Après des spectacles à Londres et Paris, Diaghilev en compagnie du jeune Igor Markevitch qui devait faire plus tard une grande carrière de chef d'orchestre et compositeur, font un voyage sur le Rhin, vont au festival de Baden-Baden, à celui de Salzbourg où ils voient don Giovanni. Diaghilev est enfin à Venise le 8 août et s'installe au 5e étage du Grand Hôtel des Bains. Lifar arrive un peu plus tard. Diaghilev ne va pas bien du tout mais continue à faire des projets. Les médecins qui continuent à l'examiner ne comprennent rien à son état, il va du lit au fauteuil, le 12 il se couche et ne se lèvera plus, Kochno arrive le 16.
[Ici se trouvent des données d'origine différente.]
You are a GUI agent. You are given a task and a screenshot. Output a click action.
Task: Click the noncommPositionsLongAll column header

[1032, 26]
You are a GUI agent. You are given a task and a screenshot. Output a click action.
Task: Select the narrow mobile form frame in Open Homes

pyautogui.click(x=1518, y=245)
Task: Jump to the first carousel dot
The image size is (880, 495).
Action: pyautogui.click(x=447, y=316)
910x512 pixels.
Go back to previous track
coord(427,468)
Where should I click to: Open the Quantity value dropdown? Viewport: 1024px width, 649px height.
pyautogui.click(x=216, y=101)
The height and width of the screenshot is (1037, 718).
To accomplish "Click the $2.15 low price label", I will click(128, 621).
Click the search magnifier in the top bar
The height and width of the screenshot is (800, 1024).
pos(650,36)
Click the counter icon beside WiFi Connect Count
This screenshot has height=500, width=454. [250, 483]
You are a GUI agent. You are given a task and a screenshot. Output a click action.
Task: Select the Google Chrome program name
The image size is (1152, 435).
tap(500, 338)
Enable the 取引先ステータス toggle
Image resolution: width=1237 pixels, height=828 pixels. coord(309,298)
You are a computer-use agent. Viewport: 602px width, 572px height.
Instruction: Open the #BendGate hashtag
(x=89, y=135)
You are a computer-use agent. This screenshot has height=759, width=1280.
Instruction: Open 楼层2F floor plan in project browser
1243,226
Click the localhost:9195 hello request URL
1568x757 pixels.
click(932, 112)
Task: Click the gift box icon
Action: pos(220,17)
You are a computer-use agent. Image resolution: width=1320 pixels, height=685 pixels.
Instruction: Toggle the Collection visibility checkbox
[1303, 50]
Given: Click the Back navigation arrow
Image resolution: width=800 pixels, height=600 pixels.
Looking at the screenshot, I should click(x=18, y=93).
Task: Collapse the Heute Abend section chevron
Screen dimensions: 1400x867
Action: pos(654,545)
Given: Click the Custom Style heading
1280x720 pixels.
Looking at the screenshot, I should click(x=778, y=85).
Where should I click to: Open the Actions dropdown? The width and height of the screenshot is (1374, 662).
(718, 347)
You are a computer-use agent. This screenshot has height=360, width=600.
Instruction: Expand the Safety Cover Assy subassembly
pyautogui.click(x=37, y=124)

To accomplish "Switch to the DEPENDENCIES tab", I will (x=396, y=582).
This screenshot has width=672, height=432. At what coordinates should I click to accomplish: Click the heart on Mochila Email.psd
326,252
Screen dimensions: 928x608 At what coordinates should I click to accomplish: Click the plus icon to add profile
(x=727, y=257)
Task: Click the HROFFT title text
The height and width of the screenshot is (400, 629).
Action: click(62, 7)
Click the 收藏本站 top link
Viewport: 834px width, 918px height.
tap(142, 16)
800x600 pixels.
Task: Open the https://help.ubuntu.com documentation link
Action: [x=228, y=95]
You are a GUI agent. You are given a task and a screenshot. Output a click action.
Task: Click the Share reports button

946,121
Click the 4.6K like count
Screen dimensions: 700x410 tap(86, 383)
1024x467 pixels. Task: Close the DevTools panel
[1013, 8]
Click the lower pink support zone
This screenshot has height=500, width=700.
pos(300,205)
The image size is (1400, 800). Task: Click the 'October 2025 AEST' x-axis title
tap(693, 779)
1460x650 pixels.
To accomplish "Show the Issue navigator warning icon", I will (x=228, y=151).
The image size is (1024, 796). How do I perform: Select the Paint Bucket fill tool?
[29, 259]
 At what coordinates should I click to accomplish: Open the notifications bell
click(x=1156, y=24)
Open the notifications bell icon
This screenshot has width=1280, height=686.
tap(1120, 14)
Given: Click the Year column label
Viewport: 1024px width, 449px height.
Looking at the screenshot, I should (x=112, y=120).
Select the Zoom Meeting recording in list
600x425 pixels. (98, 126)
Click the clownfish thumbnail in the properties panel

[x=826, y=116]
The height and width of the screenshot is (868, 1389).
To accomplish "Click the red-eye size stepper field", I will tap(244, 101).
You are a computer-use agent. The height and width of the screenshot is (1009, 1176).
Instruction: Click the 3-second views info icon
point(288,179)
Cet été-là, Coco Chanel se trouvait sur le yacht Flying cloud de Hugh, Richard, Arthur Grosvenor, deuxième duc de Westminster, cousin d'Edouard VII, qu'elle avait rencontré à Monte-Carlo et avec qui elle entretenait une liaison. A bord, il y avait aussi Misia, surnom de Marie Sophie Olga Zénaïde Godebska qui avait épousé en troisièmes noces le peintre catalan José María Sert, connu pour avoir décoré le Palais des nations à Genève. Elles sont au large des côtes dalmates quand le 17 août un homme d'équipage apporte à Misia Sert un radiogramme où Diaghilev lui disait qu'il était très malade, les deux amies retournent à Venise. Elles le trouvent bien affaibli, grelottant dans son lit, Chanel repart sur le yacht et Misia reste au chevet du malade toute la journée. Vers 22h elle retourne à l'hôtel Danieli, deux plus tard, Kochno lui téléphone de revenir, Diaghilev était dans le coma. Elle envoya chercher un prêtre qui vint à contre-coeur, Diaghilev étant orthodoxe. Le 19 à 3h du matin il meurt. Pour se procurer l'argent de l'enterrement, Misia était partie pour mettre en gage son collier de diamant, elle rencontre Coco Chanel qui revenait prise d'un pressentiment. Elle paiera les funérailles qui eurent lieu le lendemain, le cercueil fut placé dans une grande gondole et conduit à l'église orthodoxe grecque, après le service on partit pour le cimetière sur l’île voisine de San Michele. Depuis 1870, il comporte une section réservée aux étrangers, divisée selon la religion juive, catholique, orthodoxe et évangélique. Dans la première des trois gondoles du cortège se trouvaient Misia, Chane, Kochno et Lifar, la douleur des deux derniers eut quelque chose de théâtral devant la fosse au moment de l'inhumation. D'après Chanel "Serge Diaghilev n'emporte avec lui qu'une paire de boutons de manchettes que Serge Lifar, effondré par la perte de son ami, échangera contre les siennes." Les deux amies quittèrent Venise à bord du Flying cloud. Une quarantaine d'années plus tard, Igor Fiodorovitch Stravinski mort à 89 ans à New York le 6 avril 1971, fut enterré près de la tombe de Diaghilev.